In the Court of Appeal decision of **Dieter Pabst –vs- Abdu Ssozi & Another Civil Appeal No. 116 of 2000,** Byamugisha JA (RIP) in her lead judgment clearly stated as follows: -
*"The decision of whether the instruments attracted duty or not ought to be made before the instrument is admitted. The party concerned ought to be given an opportunity to pay the duty so that the instrument can be used in evidence. I therefore agree with the submissions of Mr. Adriko and the authorities he cited, to the effect that the trial court should determine whether a document is dutiable or not before it is admitted in evidence. The rationale being to enable the party affected to pay the stamp duty and penalty..."*
I am bound by the above decision. It is also clear from that authority that all that the Court needs to do is to determine whether the agreement in question is dutiable or not and if it is dutiable then order the plaintiff to pay the requisite duty together with the penalty.

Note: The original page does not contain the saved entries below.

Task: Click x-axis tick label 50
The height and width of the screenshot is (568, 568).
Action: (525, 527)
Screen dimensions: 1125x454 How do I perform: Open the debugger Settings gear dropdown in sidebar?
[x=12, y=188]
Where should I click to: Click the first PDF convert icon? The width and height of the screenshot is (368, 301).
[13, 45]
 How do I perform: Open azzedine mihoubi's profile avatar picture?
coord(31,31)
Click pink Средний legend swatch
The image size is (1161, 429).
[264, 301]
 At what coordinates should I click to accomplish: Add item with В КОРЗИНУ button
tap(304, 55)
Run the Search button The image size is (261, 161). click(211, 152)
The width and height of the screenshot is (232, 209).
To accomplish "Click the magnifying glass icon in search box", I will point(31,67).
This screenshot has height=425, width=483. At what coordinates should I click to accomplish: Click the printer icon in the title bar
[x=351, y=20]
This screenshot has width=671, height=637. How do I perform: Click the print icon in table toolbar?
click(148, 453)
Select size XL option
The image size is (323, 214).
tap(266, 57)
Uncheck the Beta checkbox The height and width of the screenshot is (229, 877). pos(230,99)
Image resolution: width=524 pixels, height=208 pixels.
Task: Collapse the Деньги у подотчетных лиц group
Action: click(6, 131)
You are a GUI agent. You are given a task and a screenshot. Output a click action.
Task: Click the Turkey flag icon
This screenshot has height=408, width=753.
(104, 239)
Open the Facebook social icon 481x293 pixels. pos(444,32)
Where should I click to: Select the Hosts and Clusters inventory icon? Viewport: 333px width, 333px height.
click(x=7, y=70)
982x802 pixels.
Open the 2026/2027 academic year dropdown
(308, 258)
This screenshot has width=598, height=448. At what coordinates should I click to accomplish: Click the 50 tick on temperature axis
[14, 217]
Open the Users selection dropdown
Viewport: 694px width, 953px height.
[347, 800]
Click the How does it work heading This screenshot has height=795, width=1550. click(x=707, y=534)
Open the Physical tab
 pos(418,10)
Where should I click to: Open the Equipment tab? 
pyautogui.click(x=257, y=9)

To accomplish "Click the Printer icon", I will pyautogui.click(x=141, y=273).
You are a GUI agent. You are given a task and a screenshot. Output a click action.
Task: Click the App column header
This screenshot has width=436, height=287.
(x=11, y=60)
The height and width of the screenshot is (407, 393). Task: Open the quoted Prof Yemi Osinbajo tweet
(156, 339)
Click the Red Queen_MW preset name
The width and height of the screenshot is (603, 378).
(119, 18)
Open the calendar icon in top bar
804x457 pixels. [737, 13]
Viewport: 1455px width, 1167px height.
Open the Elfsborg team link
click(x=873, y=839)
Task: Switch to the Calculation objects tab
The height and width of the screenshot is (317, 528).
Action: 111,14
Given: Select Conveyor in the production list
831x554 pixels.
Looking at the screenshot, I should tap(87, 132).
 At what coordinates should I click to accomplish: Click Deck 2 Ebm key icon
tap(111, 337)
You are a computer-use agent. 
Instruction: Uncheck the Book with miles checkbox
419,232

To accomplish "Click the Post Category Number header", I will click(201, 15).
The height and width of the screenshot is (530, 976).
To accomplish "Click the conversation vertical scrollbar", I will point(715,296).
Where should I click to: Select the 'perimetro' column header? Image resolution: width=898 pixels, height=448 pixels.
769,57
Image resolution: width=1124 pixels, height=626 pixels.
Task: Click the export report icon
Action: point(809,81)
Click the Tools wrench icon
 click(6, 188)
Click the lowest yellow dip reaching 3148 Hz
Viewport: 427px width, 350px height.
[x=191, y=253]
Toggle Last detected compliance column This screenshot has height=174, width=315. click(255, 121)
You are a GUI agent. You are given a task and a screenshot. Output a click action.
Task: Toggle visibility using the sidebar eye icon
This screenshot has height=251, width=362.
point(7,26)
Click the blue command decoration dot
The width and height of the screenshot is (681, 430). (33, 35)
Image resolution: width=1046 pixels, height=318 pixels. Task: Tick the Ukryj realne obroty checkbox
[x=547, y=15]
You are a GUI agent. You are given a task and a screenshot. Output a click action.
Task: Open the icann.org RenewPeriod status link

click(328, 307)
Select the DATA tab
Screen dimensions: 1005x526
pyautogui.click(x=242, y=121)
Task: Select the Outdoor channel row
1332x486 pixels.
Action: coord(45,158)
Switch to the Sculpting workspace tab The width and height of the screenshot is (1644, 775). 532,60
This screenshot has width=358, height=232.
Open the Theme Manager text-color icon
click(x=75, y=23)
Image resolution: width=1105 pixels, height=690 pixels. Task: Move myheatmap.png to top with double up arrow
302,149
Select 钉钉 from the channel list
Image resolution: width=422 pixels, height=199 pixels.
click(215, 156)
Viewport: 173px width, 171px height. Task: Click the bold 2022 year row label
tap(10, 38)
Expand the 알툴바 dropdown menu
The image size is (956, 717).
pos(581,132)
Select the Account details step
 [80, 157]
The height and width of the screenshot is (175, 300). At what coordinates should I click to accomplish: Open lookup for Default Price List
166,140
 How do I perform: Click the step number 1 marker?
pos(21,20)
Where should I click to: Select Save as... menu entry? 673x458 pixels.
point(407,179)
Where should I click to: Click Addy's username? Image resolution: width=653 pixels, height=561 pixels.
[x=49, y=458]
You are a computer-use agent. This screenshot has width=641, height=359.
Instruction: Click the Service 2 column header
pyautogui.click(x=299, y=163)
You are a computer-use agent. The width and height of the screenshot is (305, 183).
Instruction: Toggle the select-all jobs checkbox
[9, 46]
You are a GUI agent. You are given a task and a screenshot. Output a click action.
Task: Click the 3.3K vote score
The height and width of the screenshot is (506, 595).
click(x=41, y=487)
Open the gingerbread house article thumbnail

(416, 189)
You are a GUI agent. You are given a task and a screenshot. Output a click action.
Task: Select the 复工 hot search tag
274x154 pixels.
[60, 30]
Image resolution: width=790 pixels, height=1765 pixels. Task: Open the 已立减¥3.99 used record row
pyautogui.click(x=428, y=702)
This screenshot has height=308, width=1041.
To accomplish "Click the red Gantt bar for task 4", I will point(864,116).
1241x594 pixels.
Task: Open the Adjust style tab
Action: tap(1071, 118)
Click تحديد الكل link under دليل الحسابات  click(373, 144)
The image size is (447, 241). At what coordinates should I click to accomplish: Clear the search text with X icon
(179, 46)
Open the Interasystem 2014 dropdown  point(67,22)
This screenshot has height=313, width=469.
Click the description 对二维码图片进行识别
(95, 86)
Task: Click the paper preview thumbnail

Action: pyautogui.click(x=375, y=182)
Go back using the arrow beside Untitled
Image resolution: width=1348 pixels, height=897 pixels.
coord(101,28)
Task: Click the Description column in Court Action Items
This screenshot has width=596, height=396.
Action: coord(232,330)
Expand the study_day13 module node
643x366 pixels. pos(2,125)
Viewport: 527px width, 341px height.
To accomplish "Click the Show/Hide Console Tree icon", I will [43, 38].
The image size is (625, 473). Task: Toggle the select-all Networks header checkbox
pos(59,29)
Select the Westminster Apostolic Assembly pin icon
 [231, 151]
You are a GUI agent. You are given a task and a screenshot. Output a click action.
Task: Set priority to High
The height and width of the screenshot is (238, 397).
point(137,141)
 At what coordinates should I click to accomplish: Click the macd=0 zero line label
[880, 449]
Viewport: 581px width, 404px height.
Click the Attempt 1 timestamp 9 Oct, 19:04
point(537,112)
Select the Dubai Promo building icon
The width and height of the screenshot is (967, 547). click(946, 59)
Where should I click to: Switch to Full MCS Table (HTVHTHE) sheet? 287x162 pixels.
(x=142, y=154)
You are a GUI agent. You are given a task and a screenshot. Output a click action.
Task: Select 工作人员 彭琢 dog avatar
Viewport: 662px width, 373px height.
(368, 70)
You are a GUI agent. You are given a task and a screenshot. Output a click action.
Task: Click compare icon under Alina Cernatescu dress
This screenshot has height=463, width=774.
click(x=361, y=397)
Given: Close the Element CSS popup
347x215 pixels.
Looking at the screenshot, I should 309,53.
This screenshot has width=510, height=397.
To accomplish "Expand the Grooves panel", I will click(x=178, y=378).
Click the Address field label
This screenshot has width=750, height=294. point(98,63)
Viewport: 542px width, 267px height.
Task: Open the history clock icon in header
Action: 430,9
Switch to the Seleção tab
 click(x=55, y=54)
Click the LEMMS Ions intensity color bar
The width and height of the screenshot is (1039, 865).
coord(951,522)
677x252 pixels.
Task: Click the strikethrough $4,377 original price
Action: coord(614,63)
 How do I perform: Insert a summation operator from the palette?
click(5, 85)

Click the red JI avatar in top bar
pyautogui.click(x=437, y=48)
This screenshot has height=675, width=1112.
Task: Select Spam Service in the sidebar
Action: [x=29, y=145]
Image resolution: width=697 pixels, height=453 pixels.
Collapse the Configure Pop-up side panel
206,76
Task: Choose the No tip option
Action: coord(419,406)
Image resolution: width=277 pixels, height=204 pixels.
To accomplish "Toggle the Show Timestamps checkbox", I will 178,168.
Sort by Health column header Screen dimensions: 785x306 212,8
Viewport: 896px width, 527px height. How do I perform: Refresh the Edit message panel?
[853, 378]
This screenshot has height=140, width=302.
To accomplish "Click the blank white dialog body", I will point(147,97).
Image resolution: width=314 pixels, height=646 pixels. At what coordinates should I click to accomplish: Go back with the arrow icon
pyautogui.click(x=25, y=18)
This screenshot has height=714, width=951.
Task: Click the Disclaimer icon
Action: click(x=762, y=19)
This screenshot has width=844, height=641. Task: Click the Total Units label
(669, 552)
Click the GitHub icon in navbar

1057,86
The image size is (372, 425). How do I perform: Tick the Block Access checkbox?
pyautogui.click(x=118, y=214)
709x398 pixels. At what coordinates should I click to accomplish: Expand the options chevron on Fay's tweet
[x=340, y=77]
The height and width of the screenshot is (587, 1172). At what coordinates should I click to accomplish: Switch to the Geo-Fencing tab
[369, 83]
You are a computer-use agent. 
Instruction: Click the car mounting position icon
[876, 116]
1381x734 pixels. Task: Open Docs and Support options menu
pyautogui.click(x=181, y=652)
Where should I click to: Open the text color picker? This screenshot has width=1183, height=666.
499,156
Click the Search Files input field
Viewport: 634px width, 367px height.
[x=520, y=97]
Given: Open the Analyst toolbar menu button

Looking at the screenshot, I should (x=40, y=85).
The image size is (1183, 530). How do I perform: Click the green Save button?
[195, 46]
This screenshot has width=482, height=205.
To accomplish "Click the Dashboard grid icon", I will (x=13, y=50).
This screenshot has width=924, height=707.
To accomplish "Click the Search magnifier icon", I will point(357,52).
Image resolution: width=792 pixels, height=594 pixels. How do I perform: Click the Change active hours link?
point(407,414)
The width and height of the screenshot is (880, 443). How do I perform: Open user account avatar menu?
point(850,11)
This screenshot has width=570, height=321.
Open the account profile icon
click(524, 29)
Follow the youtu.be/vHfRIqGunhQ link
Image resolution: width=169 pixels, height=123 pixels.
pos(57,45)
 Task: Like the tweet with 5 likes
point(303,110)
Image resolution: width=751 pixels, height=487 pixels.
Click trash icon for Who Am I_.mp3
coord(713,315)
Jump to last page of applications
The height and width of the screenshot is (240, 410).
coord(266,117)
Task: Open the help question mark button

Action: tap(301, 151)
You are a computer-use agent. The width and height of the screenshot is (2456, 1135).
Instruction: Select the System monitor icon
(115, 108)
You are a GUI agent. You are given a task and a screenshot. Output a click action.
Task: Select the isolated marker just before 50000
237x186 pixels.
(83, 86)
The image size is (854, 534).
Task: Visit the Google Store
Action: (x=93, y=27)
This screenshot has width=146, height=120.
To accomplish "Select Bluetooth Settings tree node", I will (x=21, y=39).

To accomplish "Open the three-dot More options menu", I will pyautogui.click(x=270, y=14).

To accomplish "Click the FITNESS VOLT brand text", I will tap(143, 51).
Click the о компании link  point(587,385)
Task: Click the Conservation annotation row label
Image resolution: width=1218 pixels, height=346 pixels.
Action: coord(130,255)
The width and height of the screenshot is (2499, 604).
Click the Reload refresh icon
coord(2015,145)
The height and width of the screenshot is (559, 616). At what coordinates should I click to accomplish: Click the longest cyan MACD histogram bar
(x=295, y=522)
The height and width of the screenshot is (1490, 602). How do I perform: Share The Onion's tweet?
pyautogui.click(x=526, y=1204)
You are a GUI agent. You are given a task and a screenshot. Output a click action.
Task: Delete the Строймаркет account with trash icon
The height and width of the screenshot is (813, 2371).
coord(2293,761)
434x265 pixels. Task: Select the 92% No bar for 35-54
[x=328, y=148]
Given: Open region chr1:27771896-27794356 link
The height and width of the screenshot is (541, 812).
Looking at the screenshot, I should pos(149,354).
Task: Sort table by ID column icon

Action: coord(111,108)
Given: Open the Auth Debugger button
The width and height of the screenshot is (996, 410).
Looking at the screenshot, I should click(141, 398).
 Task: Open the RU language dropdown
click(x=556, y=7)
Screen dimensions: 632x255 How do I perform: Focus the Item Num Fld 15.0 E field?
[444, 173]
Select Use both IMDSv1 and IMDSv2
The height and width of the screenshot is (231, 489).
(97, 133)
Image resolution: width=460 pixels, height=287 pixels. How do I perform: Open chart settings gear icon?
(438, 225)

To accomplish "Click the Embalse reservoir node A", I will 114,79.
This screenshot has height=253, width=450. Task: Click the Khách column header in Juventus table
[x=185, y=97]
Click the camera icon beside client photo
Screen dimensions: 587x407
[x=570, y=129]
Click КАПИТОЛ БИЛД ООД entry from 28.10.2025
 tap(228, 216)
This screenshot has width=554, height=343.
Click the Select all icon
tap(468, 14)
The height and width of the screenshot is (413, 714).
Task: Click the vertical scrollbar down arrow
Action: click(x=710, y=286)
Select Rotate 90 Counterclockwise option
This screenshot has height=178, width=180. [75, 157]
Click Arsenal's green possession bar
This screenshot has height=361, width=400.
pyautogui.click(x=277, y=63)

Clearly, non – payment of stamp duty is not fatal to the instrument or its admission in evidence. Indeed, in the case of **Rosemary Nalubega & Anor – vs - Jackson Kakayira CACA No. 40 of 2004**, the Court of Appeal held that: -
*"That error however, is not fatal to the case because of section 43 of the Stamp Act. This section prohibits challenging at any subsequent stage of the proceedings, on ground of non-payment of stamp duty, the order admitting in evidence of an instrument, except under section 68. This section requires appellate court to take into consideration the order made by the trial judge admitting an instrument in evidence, either as duly stamped, or as not requiring stamp or upon payment of duty and penalty under section 42. Upon that consideration, to declare its opinion thereon. Where it is of the opinion that the instrument should not have been admitted in evidence without payment of duty and penalty under section 42, to determine the amount, to enable the party liable to pay. That declaration does not invalidate the lower court's order admitting in evidence, the unstamped instrument. I have considered the order made by the trial judge in the instant case admitting the sale agreement in evidence, as not requiring stamp duty. In my opinion, that agreement should not have been admitted in evidence without payment of duty and penalty under section 42. The amount payable is at least two shillings. That declaration does not invalidate the lower court's order admitting in evidence the unstamped instrument. Ground 3 would thus fail.''*
In addition to the above, I have observed that the Plaintiff has since paid stamp duty on the agreement in question. Lastly, the Defendants have already benefited
from the said agreement through receipt of petroleum products, and have made payments for the same and thus estopped from contesting the same. *See. Pan African Insurance Company (U) Ltd Vs International Air Transport Association HCCS No.667 of 2003.*
It is therefore my finding that the court cannot pronounce itself on the questions for determination before it in the absence of a proper reconciliation of accounts and establishing whether the statutory notices as provided for under Mortgage Act were served. This requires the parties to adduce have witnesses in court, lead evidence and have the said witnesses cross examined and re-examined. I therefore find that filing this suit by way of originating summons was inappropriate.
This Originating Summons is therefore dismissed with costs to the Defendants. The plaintiff may, subject to the law of limitation institute an ordinary suit before this court or any court of competent jurisdiction.
Dated, signed and delivered electronically on ECCMIS at Kampala this 13th day of November 2023.